WORK INSTRUCTIONS:
Find every line in the records below that holds the word "input" and copy it.
**** DATA TO PROCESS ****
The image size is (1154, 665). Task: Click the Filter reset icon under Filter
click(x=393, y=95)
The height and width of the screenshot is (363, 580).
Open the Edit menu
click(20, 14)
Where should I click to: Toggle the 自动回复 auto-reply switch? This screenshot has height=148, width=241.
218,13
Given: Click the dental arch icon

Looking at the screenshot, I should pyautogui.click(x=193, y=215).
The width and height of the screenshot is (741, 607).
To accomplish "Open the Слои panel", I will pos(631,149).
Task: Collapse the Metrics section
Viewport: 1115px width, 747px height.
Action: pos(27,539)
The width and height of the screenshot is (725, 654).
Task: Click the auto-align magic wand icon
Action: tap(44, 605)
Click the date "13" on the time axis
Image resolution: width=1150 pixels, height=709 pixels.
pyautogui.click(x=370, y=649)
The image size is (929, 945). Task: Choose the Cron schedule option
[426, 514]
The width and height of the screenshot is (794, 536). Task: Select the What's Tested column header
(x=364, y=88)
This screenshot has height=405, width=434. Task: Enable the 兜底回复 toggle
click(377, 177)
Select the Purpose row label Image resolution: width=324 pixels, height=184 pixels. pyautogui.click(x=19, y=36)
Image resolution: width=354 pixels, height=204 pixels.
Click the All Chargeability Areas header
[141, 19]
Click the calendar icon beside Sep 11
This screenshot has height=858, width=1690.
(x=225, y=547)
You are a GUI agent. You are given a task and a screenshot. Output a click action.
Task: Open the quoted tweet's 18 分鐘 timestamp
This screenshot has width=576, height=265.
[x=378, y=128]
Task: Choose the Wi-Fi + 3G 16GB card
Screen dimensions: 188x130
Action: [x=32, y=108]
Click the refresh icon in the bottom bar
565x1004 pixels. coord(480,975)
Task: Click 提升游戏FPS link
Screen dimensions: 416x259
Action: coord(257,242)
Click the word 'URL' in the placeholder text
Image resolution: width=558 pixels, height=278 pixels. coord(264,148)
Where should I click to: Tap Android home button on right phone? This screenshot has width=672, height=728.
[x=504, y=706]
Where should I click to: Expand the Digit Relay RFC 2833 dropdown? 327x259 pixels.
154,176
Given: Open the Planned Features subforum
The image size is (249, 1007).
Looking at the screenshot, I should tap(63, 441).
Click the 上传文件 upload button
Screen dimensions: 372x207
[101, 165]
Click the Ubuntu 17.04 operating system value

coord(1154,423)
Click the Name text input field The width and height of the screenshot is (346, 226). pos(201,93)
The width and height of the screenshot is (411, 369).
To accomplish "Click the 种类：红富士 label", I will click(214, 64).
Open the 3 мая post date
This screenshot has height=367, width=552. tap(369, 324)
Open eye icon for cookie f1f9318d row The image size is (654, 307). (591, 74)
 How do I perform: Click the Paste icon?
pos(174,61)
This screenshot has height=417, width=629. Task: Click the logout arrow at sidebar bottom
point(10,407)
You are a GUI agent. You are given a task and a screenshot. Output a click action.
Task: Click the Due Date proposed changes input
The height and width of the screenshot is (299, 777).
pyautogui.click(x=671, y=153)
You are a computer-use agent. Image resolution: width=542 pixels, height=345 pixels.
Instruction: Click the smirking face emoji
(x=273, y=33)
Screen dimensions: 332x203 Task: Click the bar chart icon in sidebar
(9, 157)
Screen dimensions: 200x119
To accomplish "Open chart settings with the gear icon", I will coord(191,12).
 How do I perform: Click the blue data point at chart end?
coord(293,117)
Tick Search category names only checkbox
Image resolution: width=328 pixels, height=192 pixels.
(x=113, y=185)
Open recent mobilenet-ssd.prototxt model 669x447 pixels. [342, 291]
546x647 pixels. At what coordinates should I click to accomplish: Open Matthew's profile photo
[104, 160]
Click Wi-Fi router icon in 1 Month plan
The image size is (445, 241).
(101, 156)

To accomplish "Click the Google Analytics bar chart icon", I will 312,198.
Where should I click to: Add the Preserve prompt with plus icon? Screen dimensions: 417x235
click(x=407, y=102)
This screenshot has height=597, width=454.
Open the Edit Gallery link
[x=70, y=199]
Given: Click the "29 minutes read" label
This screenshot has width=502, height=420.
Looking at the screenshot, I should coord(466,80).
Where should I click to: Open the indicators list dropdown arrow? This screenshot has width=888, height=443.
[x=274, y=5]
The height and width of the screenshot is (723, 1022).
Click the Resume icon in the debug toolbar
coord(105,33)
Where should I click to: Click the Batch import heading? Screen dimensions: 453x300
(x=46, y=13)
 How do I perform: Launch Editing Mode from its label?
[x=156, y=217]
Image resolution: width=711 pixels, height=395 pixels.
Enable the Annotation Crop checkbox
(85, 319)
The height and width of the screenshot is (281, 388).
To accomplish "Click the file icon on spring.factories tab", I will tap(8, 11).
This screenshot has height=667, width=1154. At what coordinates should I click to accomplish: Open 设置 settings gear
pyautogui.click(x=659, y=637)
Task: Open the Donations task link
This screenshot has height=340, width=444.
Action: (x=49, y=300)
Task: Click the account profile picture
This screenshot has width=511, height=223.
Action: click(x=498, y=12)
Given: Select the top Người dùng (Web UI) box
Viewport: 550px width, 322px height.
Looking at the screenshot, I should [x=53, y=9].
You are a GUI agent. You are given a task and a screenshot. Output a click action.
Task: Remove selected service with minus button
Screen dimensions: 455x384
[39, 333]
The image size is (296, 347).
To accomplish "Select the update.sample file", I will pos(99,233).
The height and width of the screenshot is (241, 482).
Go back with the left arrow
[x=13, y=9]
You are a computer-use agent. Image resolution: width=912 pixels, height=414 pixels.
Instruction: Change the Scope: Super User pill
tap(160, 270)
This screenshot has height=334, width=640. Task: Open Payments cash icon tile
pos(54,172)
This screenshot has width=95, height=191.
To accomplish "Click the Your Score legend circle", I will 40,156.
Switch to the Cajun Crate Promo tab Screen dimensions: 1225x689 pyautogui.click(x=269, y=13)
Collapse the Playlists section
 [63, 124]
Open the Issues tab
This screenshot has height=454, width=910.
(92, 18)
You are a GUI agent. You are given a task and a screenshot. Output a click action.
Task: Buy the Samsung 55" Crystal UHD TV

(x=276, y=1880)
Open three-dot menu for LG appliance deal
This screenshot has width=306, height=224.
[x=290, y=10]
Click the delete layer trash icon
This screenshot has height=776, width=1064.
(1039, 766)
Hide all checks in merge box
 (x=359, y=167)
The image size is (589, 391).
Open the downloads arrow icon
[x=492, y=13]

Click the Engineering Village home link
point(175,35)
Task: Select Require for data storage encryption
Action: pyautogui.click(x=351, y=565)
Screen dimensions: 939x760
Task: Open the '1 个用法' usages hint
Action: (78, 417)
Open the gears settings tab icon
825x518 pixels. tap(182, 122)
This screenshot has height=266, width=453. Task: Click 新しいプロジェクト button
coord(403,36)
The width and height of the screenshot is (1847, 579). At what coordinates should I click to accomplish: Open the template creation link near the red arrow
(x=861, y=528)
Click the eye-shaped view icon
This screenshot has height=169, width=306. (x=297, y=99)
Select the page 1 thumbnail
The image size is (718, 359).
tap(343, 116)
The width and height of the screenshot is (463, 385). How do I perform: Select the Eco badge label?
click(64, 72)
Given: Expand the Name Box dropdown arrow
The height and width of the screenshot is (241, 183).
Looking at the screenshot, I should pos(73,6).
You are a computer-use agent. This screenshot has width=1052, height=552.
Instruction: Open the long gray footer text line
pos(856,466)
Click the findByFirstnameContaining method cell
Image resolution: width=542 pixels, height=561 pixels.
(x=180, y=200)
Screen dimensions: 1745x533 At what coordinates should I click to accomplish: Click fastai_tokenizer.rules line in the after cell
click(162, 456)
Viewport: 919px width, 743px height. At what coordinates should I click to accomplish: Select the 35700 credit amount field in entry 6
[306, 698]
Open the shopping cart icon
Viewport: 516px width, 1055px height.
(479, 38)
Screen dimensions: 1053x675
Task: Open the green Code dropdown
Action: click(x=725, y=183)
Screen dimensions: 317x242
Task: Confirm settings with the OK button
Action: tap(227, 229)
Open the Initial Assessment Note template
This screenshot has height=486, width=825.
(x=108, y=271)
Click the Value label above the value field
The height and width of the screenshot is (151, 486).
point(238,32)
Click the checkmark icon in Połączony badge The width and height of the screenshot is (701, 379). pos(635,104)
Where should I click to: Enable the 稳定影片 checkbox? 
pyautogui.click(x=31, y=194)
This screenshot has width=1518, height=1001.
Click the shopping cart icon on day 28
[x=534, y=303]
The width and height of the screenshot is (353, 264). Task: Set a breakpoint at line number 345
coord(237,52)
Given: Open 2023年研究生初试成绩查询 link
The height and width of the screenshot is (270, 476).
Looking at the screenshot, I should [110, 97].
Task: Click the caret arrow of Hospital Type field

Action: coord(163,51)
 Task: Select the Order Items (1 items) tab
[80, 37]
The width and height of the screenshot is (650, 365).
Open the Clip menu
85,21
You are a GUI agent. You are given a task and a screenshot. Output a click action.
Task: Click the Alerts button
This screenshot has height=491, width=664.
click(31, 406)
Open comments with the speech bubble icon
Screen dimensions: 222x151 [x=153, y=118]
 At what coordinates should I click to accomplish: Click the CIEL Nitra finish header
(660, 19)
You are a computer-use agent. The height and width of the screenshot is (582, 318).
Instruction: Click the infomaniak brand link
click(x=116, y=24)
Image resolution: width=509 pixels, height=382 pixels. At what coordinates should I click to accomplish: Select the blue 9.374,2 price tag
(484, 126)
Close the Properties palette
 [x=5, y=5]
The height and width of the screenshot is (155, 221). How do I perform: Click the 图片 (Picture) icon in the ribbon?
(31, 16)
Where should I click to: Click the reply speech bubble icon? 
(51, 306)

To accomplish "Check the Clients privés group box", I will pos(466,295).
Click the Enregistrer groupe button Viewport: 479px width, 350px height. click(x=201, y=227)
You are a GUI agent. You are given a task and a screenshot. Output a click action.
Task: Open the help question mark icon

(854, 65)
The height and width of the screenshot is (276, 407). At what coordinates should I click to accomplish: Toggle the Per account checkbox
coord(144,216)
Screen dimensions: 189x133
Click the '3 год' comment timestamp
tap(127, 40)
****
YOUR SOLUTION:
Click the Name text input field The width and height of the screenshot is (346, 226). pos(201,93)
Task: Click the Due Date proposed changes input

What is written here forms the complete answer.